MEXICO – Students enrolled in the Heavy Equipment Repair and Operation (HERO) course through the Center for Instruction, Technology and Innovation had the opportunity to put their newly-learned skills to use in assisting the Mexico Academy and Central School District to tear down its previous district office.
The joint effort between CiTi and MACS offered mutual benefit; the HERO students’ involvement provided them with real-life experience and a sense of accomplishment.
Mike Wood, Mexico director of facilities, said that safety was a first priority.
MACS installed a safety fence before the work began and Mexico personnel as well as the heavy equipment instructors were also on site for supervision.
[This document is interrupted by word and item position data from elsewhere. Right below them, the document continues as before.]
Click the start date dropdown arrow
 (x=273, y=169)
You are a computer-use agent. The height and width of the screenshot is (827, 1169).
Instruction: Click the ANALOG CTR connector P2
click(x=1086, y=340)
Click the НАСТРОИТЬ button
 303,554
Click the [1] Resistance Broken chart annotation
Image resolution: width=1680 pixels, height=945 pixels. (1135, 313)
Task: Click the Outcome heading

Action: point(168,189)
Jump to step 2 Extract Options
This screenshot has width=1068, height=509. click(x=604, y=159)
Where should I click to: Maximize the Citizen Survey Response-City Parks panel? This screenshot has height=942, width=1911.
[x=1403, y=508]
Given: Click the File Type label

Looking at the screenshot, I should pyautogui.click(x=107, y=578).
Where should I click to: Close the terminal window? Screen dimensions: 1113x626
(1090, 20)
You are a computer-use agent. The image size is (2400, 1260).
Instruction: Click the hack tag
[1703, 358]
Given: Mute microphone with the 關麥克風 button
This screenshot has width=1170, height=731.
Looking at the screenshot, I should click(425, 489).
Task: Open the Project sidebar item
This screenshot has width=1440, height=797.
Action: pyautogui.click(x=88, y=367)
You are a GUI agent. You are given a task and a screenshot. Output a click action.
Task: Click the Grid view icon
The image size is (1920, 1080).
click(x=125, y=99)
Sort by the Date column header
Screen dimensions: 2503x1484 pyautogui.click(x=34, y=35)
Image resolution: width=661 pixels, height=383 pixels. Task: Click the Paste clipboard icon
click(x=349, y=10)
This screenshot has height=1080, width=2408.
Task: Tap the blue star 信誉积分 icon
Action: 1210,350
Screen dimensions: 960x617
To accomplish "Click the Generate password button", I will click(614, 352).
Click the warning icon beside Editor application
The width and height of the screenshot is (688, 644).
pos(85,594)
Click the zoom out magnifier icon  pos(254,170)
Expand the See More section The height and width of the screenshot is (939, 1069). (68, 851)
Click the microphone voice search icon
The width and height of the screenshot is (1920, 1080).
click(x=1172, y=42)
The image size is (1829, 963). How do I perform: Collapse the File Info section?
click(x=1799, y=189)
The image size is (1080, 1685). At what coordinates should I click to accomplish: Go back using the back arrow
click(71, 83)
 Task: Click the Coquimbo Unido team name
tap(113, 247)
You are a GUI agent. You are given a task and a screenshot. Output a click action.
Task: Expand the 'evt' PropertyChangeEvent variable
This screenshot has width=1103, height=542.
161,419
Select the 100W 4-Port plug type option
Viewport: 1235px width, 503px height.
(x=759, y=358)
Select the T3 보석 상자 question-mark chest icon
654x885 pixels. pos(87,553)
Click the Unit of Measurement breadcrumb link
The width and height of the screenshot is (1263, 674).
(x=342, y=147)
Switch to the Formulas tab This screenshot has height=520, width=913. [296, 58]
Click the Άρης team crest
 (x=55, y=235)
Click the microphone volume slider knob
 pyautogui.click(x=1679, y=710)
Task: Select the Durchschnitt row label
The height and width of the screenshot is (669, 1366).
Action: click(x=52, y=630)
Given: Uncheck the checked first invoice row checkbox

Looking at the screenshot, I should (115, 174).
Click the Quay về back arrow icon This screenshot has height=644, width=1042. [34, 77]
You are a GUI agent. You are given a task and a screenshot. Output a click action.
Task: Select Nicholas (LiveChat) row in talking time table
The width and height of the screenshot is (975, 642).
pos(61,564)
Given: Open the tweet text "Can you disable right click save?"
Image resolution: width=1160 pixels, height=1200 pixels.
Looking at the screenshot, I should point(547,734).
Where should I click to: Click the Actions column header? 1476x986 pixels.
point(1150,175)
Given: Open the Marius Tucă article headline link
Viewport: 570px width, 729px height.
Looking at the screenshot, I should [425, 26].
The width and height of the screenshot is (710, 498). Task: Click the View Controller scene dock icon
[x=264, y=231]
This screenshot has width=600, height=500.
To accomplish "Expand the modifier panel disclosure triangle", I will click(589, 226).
Twelve -15 students operated equipment, maintained traffic control, monitored potential foot traffic around the work perimeter and hosed down debris for dust control.
CiTi students used their dump truck to transport some of debris to Bristol Hill Landfill in Fulton.
Several Butler Waste dumpsters were also picked up.
After the wooden structure was down and debris carried away, the last part of the job involved breaking up the concrete slab floor and foundations with a hoe ram and then filling in the area with topsoil.
The Career and Technical Education HERO class teaches students to service, repair and operate various types of heavy duty trucks and excavation equipment throughout the school year.
The course also provides training for a Commercial Driver’s License (Class B, CDL-B) and provides a 10-hour OSHA certification credential.
The program currently has articulation agreements with SUNY College of Technology and Lincoln Technical College.
All program materials like work boots, hard hats and safety glasses are provided.
According to the Bureau of Labor Statistics, construction equipment operators earn, on average, $40,980 a year ($19.70 per hour) with a “faster than average” job outlook.
Heavy Vehicle and Mobile Equipment Service Technicians make $43,820 a year ($21.07 per hour), no college degree required.
Many of these kinds of jobs would require on-the-job training upon hire, but CiTi students taking the HERO program will have a jump-start in the job market.